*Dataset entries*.
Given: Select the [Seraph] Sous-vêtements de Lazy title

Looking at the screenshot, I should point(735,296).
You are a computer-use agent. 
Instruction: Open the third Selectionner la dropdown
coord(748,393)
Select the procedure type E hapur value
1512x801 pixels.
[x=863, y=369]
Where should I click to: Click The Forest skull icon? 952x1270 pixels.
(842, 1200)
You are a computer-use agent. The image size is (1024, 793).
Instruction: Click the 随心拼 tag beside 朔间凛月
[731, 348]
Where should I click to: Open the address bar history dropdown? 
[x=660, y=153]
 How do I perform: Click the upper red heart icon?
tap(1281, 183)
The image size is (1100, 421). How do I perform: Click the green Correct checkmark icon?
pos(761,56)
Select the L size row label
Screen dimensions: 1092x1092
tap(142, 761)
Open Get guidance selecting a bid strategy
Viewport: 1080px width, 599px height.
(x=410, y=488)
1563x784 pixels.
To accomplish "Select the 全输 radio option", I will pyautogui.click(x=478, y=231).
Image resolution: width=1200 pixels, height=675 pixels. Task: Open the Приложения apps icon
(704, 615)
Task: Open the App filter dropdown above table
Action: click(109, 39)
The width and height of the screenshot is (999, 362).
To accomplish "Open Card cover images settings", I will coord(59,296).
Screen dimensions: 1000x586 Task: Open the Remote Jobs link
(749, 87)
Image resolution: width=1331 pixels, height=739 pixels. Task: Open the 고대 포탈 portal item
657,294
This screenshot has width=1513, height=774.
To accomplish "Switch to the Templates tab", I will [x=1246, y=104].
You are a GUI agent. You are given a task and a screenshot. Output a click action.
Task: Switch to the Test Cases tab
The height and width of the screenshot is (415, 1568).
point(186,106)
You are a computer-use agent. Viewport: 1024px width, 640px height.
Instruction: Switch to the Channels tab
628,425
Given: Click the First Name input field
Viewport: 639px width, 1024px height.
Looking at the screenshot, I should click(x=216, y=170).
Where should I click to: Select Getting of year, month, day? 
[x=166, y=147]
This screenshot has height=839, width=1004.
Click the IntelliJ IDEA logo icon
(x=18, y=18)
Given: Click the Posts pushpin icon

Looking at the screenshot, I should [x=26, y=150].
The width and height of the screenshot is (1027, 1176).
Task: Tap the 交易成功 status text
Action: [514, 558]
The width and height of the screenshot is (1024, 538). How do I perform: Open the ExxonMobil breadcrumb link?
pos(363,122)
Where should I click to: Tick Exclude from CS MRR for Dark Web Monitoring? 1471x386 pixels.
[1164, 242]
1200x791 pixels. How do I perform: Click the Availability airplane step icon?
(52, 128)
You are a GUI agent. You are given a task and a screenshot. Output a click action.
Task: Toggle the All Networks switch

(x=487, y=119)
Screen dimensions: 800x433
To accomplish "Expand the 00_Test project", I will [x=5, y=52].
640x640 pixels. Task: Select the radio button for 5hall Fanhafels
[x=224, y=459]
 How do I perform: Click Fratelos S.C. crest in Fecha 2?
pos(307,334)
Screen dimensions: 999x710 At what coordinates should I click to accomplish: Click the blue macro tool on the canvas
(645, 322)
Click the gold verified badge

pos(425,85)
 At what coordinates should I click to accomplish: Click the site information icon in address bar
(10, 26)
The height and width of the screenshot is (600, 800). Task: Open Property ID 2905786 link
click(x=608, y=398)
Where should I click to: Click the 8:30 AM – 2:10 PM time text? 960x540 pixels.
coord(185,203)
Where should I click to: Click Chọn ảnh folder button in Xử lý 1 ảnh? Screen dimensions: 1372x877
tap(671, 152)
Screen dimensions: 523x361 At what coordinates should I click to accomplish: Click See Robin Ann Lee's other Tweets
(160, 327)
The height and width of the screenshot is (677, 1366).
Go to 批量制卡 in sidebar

*What you have to do*. Go through the entries. Report every line that contains the word "agent".

*Exercise response*.
You are a computer-use agent. 
You are a computer-use agent. The image size is (1024, 793).
You are a GUI agent. You are given a task and a screenshot. Output a click action.
You are a computer-use agent. Viewport: 1024px width, 640px height.
You are a GUI agent. You are given a task and a screenshot. Output a click action.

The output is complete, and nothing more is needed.